Fracturing of volcanic systems: Experimental insights into pre-eruptive conditions

Conditions for fracturing are a primary control on the behaviour of volcanic systems, especially during the approach to eruption. We here present the results of deformation experiments under simulated volcanic conditions on a porhyritic andesite from ancestral Mount Shasta. Andesite was chosen as a representative material because it is common at subduction-zone volcanoes, among both erupted products and country rock. We deformed the lava in tension and triaxial compression tests at strain rates of 10− 5 s− 1, confining pressures from 0 to 50 MPa and temperatures up to 900 °C. We also concurrently recorded acoustic emissions (AE), in order to monitor cracking activity. The results show that deformation behaviour changes significantly in the temperature range 600–750 °C. Thus, as temperatures increased across this interval, the tensile fracture toughness increased from 2.5 ± 0.5 MPa m1/2 to 3.5 ± 1 MPa m1/2, the compressive strength decreased from 110 ± 30 MPa to 55 ± 35 MPa (at 900 °C) and the corresponding Youngʹs Modulus decreased from 20 ± 4 GPa to 6 ± 4 GPa. The changes occur when the deformation of the sample changes from elastic–brittle to brittle–ductile behaviour, which we attribute to the blunting of crack tips due to melting of the glass phase and enhanced crystal plasticity at high temperature. AE activity was observed in all experiments, indicating that earthquakes can be generated not only in country rock, but also in hot magma, such as may be found in lava domes and at the margins of magma conduits.
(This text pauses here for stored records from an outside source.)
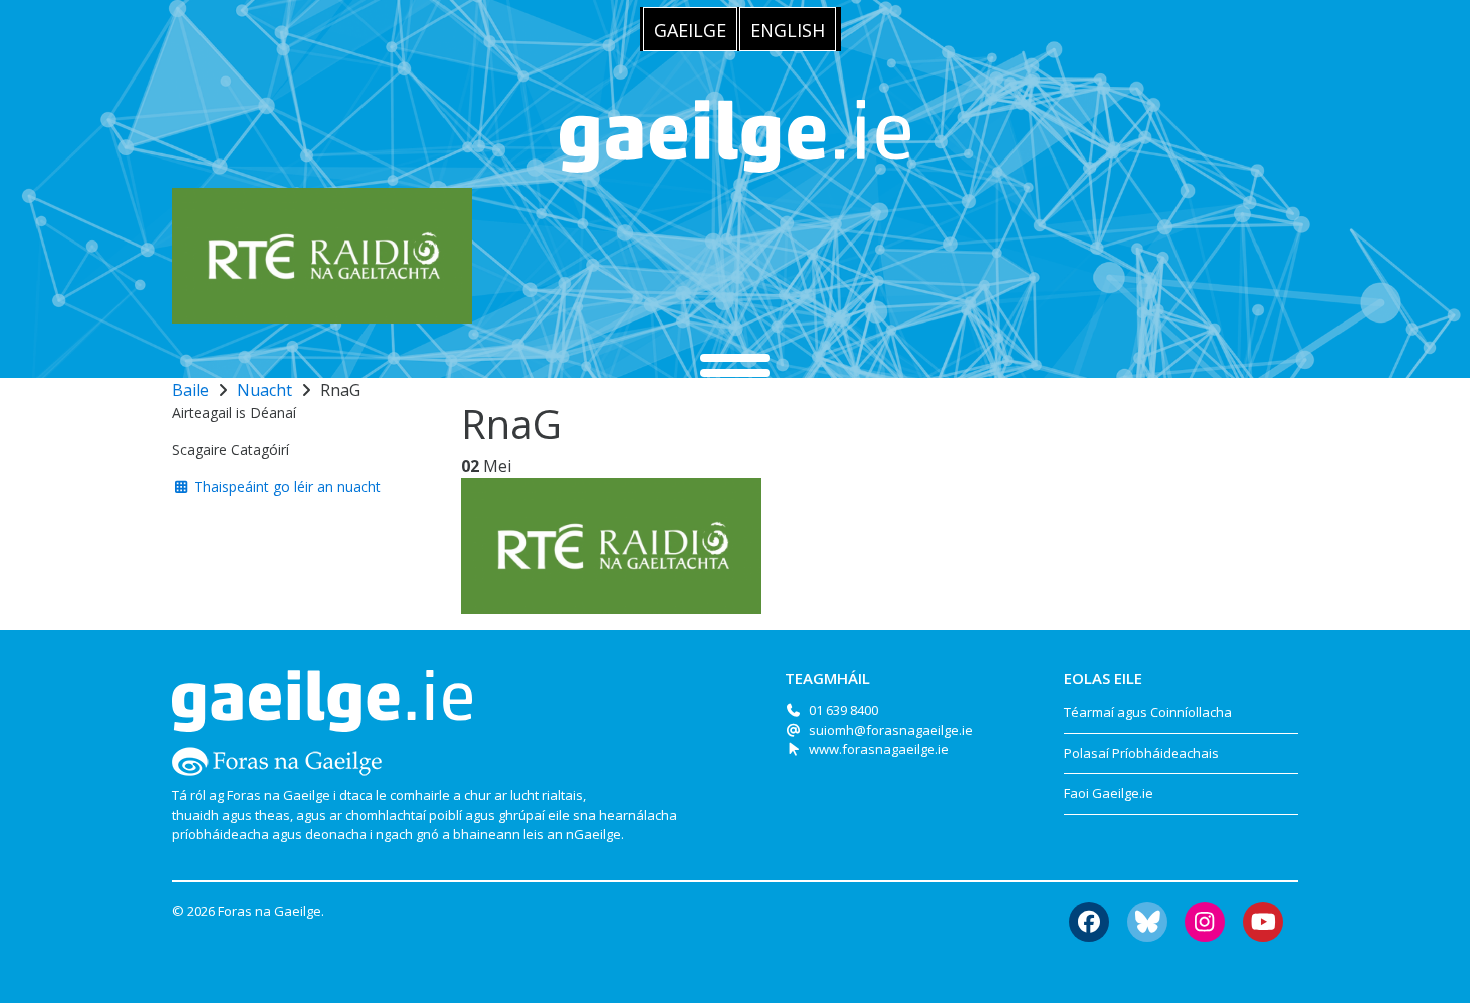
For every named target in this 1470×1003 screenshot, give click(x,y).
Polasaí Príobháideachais (1141, 753)
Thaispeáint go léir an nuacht (285, 486)
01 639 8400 (843, 710)
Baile (190, 390)
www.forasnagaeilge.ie (879, 749)
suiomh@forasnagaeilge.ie (891, 730)
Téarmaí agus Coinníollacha (1148, 712)
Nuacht (264, 390)
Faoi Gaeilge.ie (1108, 793)
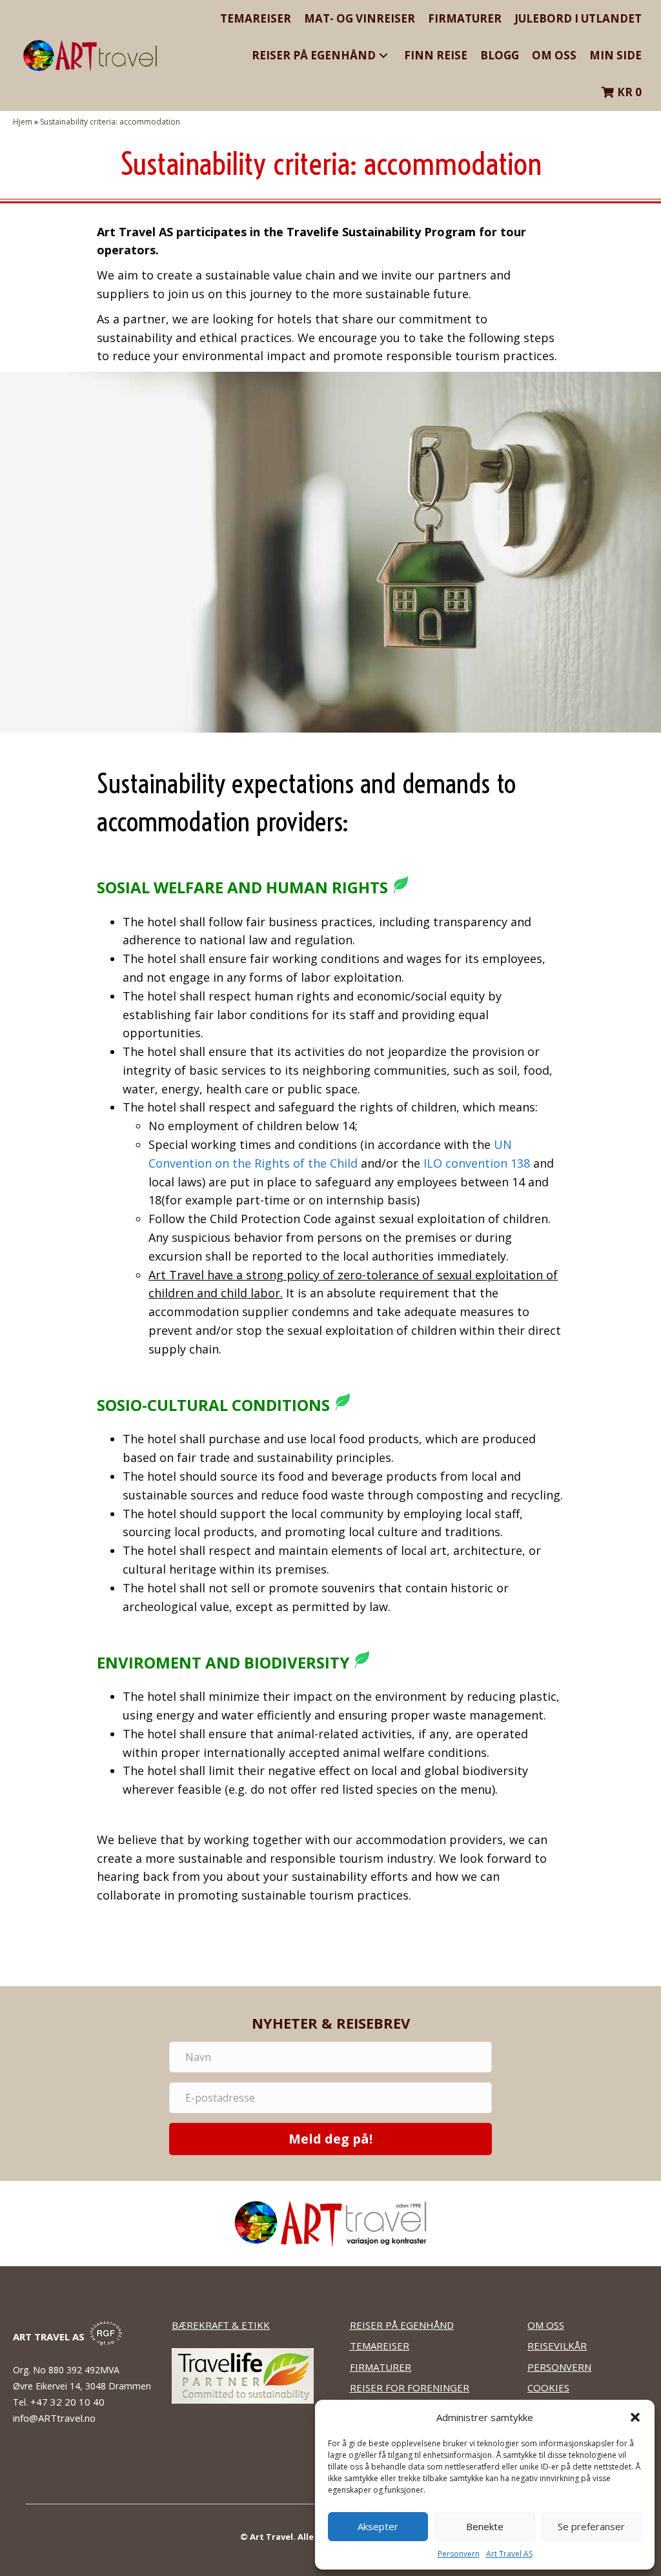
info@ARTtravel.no (54, 2417)
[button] (635, 2417)
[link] (256, 18)
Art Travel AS (509, 2553)
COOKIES (548, 2387)
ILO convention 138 (476, 1163)
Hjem (22, 121)
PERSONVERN (559, 2366)
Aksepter (378, 2526)
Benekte (484, 2526)
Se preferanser (591, 2526)
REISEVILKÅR (557, 2345)
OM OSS (545, 2324)
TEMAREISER (379, 2345)
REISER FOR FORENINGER (409, 2387)
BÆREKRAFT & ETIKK (221, 2324)
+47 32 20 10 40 (68, 2401)
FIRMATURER (380, 2366)
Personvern (459, 2553)
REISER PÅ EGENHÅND (402, 2324)
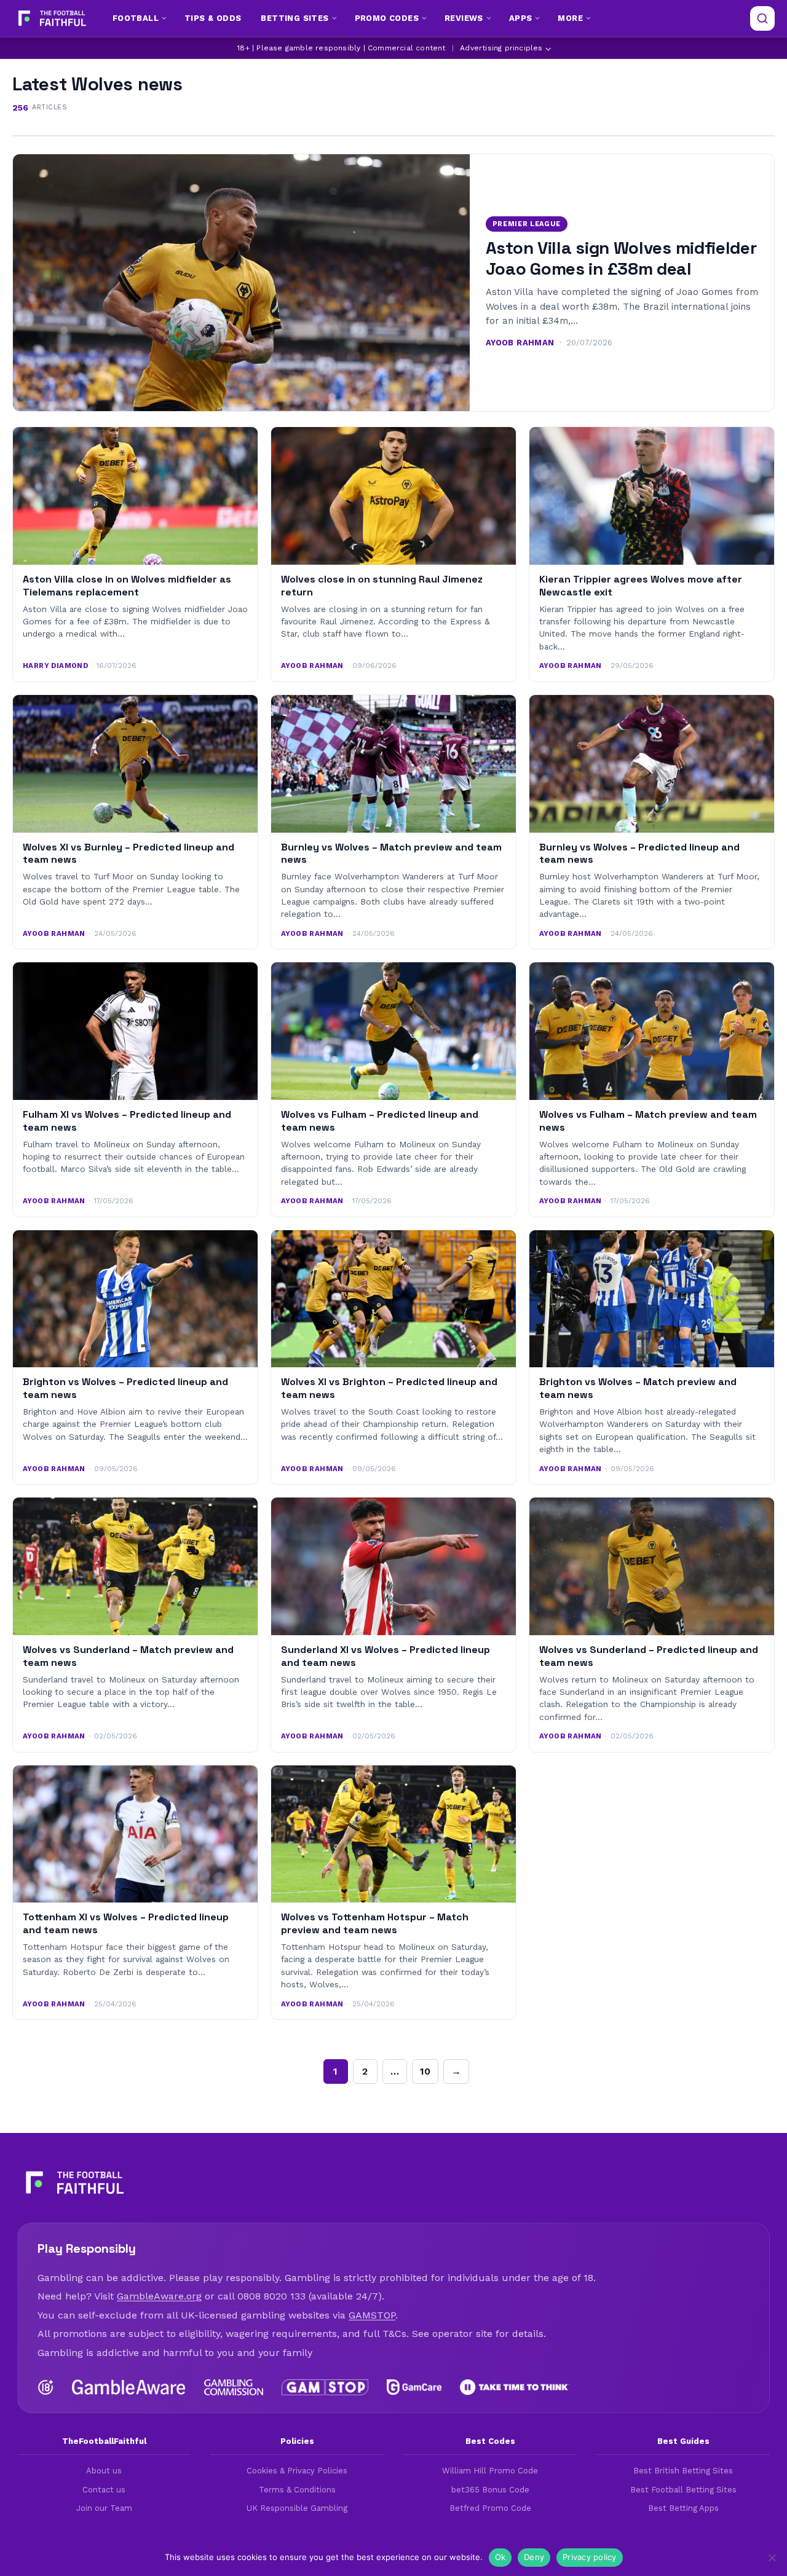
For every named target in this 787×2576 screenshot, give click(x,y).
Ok (500, 2557)
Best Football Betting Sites (683, 2489)
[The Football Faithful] (50, 18)
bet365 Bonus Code (490, 2489)
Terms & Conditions (297, 2489)
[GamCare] (414, 2387)
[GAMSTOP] (325, 2387)
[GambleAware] (129, 2387)
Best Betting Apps (683, 2508)
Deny (534, 2557)
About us (104, 2470)
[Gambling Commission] (234, 2387)
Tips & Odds (212, 18)
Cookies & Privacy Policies (297, 2470)
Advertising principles (501, 48)
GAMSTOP (372, 2315)
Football (136, 18)
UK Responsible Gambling (297, 2508)
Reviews (464, 18)
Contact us (103, 2489)
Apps (520, 18)
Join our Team (104, 2508)
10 (425, 2071)
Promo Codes (387, 18)
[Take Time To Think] (515, 2387)
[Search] (762, 18)
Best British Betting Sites (683, 2470)
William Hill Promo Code (490, 2470)
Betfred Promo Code (490, 2508)
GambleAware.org (159, 2296)
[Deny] (771, 2557)
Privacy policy (590, 2557)
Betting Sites (294, 18)
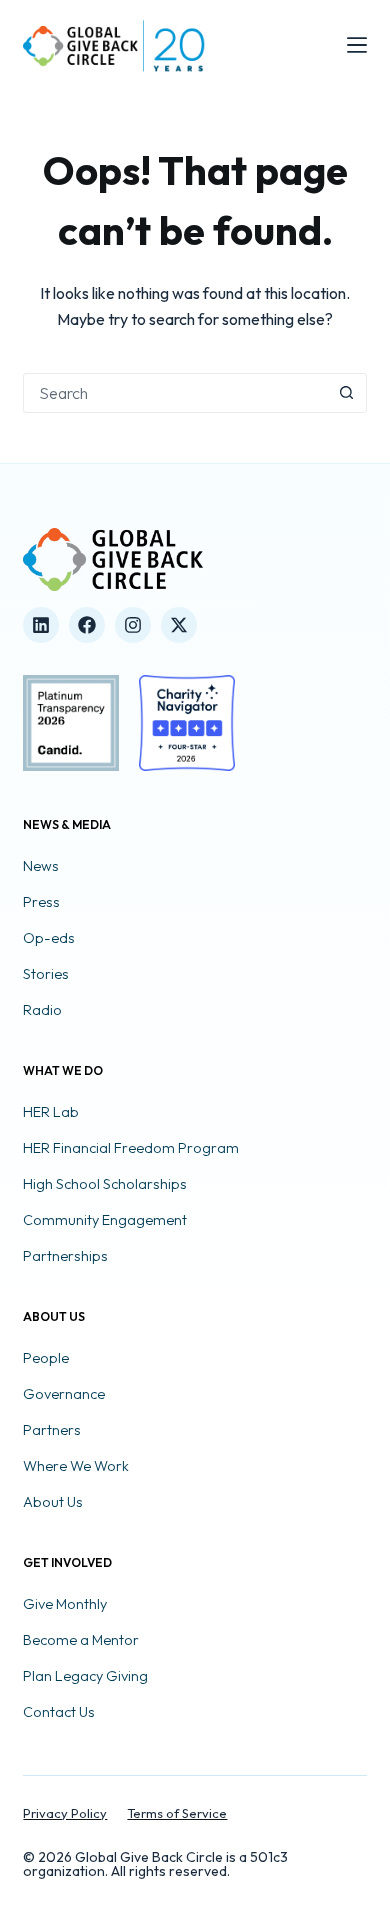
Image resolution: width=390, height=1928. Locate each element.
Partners (52, 1430)
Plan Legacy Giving (85, 1676)
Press (41, 902)
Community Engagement (105, 1220)
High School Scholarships (105, 1184)
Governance (64, 1394)
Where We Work (76, 1466)
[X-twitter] (179, 625)
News (41, 866)
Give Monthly (65, 1604)
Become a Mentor (81, 1640)
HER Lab (51, 1112)
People (46, 1358)
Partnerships (65, 1256)
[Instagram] (133, 625)
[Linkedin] (41, 625)
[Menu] (357, 45)
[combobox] (175, 393)
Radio (42, 1010)
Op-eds (49, 938)
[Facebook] (87, 625)
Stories (46, 974)
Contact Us (59, 1712)
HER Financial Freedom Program (131, 1148)
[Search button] (347, 393)
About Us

In addition, the trends in accelerating AE event rates before sample failure were comparable to those seen in earthquakes before some volcanic eruptions and a minimum in the seismic b-value coincided with sample failure. Applied to volcanic systems, the results suggest that (1) andesite strength and elasticity will not be affected by temperature or pressure beyond ~ 10–100 m from active magma, (2) before eruptions, fractures propagate preferentially through weaker horizons in a mechanically heterogeneous volcano, and (3) volcanic rocks have characteristic seismic b-values that are perturbed during the approach to bulk failure. Each of these conditions provides quantitative constraints on models for seismic precursors to eruption or intrusion.